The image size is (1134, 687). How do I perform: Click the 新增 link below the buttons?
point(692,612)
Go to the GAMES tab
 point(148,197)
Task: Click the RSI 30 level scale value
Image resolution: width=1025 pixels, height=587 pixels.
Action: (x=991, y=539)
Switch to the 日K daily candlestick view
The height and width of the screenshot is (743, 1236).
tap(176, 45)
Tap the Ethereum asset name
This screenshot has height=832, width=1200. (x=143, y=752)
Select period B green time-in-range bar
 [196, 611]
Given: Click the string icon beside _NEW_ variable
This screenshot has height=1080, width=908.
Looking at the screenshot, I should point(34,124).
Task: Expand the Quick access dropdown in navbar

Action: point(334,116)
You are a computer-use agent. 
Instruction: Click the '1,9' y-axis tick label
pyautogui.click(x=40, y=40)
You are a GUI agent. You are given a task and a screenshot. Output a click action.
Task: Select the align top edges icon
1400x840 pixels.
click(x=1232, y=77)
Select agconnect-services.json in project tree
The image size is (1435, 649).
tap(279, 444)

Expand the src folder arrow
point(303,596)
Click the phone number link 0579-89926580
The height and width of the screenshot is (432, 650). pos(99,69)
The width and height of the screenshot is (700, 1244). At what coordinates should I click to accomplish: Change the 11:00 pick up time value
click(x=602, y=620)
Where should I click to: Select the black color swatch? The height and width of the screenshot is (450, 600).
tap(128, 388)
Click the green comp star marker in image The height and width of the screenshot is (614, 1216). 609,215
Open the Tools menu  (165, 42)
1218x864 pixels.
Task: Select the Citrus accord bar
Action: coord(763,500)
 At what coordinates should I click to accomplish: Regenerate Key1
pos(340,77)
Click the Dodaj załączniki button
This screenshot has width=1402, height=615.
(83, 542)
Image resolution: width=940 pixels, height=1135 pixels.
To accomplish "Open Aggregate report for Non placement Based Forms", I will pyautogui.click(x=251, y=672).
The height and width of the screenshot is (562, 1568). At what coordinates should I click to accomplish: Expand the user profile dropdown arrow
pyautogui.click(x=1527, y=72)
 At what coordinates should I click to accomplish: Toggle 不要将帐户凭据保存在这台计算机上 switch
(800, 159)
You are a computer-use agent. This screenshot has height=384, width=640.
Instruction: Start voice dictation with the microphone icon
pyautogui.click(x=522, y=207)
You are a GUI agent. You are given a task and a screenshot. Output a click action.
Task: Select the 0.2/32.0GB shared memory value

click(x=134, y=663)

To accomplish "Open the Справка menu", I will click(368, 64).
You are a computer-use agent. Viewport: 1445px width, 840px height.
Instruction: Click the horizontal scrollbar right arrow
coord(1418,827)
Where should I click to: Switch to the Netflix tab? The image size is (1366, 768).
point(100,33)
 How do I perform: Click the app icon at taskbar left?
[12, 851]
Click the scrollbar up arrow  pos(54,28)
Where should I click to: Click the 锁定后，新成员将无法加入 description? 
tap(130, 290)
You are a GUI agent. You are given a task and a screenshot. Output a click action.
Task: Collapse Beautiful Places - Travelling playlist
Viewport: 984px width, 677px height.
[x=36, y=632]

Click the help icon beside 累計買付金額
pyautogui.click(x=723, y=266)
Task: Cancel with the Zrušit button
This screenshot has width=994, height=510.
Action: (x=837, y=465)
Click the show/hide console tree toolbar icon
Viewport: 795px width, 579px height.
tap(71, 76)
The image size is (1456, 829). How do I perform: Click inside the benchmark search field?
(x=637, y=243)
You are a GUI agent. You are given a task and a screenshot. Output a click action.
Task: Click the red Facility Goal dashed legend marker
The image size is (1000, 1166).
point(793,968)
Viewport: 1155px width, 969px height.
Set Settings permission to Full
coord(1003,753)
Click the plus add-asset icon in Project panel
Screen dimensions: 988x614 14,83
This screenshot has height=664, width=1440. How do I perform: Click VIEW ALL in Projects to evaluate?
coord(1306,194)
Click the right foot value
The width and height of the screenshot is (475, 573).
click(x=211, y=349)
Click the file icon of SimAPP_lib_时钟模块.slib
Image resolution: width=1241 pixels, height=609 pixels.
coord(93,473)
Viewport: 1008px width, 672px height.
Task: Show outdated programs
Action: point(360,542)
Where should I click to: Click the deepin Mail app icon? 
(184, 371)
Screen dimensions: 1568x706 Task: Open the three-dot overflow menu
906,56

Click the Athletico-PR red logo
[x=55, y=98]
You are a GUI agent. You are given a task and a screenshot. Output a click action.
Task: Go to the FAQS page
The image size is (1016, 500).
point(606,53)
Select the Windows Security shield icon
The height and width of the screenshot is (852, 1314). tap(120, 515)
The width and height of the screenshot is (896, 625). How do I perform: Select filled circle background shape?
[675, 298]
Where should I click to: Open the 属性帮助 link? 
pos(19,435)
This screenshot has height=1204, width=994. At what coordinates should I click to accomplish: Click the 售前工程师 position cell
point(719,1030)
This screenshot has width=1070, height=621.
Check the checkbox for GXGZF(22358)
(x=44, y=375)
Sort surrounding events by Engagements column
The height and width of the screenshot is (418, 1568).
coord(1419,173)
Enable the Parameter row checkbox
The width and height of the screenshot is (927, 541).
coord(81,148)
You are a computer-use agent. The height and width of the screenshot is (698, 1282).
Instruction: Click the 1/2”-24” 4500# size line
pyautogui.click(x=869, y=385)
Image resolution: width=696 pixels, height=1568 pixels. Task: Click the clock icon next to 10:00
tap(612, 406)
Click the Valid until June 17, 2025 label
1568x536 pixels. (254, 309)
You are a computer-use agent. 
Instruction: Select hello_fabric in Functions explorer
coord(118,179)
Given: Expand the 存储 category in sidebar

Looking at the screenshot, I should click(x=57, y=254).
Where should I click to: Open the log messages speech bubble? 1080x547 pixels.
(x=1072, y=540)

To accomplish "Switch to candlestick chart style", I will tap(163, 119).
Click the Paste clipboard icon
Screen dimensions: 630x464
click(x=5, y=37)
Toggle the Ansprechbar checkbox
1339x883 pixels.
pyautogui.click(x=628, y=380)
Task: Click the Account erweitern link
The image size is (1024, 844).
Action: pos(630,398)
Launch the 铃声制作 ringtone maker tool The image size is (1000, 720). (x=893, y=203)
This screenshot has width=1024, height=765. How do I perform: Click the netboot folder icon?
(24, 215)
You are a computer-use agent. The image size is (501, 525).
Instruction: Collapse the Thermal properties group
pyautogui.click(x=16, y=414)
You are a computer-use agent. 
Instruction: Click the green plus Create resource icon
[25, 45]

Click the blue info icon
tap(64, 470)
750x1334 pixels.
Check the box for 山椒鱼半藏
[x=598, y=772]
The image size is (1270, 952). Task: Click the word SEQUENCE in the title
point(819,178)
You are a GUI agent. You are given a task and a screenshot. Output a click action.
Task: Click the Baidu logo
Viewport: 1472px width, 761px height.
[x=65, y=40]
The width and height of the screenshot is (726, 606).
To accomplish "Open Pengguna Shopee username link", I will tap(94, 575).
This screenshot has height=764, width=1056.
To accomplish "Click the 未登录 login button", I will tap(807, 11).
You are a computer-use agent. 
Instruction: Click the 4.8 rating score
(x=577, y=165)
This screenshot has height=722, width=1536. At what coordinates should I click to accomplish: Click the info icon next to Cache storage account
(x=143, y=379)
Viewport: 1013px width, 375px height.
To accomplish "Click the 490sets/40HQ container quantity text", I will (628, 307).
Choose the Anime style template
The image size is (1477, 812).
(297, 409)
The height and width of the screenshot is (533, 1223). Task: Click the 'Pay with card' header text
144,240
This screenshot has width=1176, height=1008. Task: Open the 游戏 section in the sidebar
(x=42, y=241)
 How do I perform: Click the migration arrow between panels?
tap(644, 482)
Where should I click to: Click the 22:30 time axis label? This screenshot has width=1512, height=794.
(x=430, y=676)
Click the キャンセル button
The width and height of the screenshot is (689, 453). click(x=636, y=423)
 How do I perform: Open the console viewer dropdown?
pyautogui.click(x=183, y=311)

> [ABOUT THIS TASK]: Return, in full, every line of these entries that holds "marker".

> [REPLY TO THE TASK]:
Click the green comp star marker in image The height and width of the screenshot is (614, 1216). 609,215
Task: Click the red Facility Goal dashed legend marker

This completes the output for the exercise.